That's not the mainstream perspective but the Joe Armstrong perspective:

… but Erlang might be the only object oriented language because the 3 tenets of object oriented programming are that it's based on message passing, that you have isolation between objects and have polymorphism.

And loitering here a bit subscribe-notify is a common communication pattern between BEAM processes as it decouples the Provider from the Subscriber. That is the relationship that you want between the application (Provider) and the dumb UI (Subscriber) in the context of UI updates. The beauty of that approach is that update logic doesn't have to know which parts of the UI are active to push updates out but only has to supply updates to the parts of the UI that are currently subscribed.

Aside: You may find David Khourshid's XActor interesting (and visit his Redux is half of a pattern articles while you're at it).

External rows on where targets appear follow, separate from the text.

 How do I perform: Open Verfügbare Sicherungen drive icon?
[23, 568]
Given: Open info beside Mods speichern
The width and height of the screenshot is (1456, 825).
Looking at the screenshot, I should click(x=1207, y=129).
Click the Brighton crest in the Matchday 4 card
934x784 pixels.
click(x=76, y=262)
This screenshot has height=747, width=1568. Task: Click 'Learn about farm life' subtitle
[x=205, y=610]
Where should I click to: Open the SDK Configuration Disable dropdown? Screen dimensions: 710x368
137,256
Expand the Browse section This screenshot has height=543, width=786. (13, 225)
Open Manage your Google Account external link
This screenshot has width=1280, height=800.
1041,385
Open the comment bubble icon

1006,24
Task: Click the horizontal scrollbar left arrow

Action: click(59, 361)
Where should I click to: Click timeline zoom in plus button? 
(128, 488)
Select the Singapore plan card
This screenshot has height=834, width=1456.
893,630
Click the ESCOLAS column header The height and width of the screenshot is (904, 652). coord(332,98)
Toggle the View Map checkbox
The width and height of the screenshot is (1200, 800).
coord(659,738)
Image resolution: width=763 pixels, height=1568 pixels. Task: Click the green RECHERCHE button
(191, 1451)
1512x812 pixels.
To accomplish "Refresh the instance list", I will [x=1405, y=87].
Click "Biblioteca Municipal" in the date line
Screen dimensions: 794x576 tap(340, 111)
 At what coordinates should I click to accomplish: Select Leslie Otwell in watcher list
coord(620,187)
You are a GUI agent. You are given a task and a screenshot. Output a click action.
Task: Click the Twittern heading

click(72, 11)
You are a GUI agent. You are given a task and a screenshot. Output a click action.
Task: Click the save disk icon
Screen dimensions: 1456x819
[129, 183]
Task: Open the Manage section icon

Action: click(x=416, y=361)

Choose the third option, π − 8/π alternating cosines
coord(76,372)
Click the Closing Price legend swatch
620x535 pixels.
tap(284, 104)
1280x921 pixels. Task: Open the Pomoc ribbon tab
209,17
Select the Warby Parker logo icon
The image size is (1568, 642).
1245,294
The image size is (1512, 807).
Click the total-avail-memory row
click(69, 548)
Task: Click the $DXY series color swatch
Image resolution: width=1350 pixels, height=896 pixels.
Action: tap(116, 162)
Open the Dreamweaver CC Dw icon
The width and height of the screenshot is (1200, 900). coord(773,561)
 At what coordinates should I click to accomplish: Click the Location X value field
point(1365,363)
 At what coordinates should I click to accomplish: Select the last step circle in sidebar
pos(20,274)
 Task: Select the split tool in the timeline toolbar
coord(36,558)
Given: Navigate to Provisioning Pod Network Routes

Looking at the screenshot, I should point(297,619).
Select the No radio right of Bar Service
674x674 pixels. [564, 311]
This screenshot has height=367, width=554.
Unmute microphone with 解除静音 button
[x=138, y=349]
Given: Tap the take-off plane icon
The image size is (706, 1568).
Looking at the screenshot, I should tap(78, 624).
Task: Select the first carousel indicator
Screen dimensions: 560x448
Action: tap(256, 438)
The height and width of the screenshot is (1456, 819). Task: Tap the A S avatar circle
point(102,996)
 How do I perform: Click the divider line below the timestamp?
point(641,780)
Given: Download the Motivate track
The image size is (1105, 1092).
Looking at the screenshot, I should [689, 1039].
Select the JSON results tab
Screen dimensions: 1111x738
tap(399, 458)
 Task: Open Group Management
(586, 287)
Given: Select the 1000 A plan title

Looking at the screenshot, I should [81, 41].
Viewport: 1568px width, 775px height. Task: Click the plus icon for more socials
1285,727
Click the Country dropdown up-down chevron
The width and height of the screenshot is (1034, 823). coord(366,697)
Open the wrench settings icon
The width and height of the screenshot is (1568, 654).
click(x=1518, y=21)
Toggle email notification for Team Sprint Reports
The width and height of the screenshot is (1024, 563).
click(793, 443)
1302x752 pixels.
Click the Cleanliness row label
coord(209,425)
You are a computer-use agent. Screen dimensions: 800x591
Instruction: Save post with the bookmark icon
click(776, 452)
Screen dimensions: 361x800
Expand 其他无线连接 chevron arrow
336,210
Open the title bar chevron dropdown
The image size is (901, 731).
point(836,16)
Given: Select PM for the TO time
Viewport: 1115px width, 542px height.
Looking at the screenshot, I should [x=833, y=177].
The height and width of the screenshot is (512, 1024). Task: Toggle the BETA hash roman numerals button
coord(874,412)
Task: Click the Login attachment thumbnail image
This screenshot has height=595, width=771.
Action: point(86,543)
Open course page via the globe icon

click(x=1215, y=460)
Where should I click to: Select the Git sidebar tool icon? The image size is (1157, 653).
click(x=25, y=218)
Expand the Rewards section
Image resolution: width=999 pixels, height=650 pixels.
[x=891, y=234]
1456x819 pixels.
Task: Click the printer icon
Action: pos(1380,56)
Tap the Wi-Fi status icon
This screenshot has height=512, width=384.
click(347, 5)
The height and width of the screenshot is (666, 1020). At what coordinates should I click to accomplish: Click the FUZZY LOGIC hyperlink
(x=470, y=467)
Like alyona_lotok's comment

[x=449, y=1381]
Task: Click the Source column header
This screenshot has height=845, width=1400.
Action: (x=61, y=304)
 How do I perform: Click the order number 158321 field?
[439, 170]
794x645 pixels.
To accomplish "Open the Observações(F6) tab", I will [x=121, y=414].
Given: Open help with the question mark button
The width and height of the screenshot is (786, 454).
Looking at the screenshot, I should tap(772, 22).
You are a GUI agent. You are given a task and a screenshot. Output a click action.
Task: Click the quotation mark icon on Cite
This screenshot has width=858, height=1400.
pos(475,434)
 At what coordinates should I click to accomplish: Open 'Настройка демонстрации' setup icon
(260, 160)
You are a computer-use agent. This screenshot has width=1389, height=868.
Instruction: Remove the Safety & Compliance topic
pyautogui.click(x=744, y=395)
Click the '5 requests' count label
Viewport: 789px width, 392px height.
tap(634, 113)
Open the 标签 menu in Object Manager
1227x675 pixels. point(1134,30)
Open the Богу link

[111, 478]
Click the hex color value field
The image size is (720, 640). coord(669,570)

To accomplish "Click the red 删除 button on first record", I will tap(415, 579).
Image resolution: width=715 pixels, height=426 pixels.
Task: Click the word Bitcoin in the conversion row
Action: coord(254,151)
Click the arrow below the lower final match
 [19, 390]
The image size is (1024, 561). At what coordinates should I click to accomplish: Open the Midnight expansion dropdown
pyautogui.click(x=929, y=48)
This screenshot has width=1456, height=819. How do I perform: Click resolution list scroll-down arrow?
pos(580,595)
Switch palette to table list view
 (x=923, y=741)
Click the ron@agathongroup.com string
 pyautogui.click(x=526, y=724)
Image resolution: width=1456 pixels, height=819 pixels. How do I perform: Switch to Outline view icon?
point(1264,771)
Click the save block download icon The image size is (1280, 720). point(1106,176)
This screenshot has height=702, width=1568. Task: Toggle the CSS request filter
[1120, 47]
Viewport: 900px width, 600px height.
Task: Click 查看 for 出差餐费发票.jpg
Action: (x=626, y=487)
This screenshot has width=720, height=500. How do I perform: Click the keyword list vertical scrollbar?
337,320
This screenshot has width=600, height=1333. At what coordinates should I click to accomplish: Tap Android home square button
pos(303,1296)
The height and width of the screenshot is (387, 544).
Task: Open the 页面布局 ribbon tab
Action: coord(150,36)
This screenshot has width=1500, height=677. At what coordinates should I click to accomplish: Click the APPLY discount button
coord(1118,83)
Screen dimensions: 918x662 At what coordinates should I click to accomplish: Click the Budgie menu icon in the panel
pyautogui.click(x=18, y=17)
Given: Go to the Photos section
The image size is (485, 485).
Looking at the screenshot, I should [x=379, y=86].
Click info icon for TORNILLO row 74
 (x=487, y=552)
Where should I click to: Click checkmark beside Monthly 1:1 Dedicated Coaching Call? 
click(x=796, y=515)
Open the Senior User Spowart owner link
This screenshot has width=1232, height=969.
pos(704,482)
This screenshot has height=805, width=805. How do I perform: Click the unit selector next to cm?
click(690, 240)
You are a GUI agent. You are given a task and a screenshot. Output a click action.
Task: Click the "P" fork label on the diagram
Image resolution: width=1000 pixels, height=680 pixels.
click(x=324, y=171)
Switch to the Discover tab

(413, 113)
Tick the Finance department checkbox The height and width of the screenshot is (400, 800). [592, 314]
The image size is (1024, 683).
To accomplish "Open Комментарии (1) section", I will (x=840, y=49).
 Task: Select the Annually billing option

Ideally both would send very generic messages to the other, so neither would have to make any assumptions about the other.

Not sure about the "generic message" and "no assumptions" aspects:

  • "the application" needs some very specific information from the messages that it receives in order to act on them.
  • "the application" will likely publish messages of a very specific nature as unnecessary flexibility/configurability will lead to non-essential complexity.

"The application" leads, the "dumb UI" has to follow.

That said there is also a Consumer Driven contract dynamic between the consumer "dumb UI" and the provider "application". The UI has to fulfil its intended purpose so the application has to make accommodations:

  • The "dumb UI" depends on the application's contract
  • But the application contract is aligned with the needs of the consuming "dumb UI"

The aim isn't "loose coupling" but an application core that has no direct dependencies on the UI.

Nicolai M. Josuttis: p.9 SOA in Practice

Loose coupling is the concept of reducing system dependencies. Because business processes are distributed over multiple backends, it is important to minimize the effects of modifications and failures. Otherwise, modifications become too risky, and system failures might break the overall system landscape. Note, however, that there is a price for loose coupling: complexity. Loosely coupled distributed systems are harder to develop, maintain, and debug."

i.e. we're investing in just enough complexity to keep the application decoupled from the UI - but no more.

but more in the sense that it's a way to categorise components of our application,

There is that word again - component.

A physical, replaceable part of a system that packages implementation and conforms to and provides the realization of a set of interfaces. A component represents a physical piece of implementation of a system, including software code (source, binary or executable) or equivalents such as scripts or command files.

At least that's what the UML modeling glossary states.

don't assume the word component means the same thing to everyone.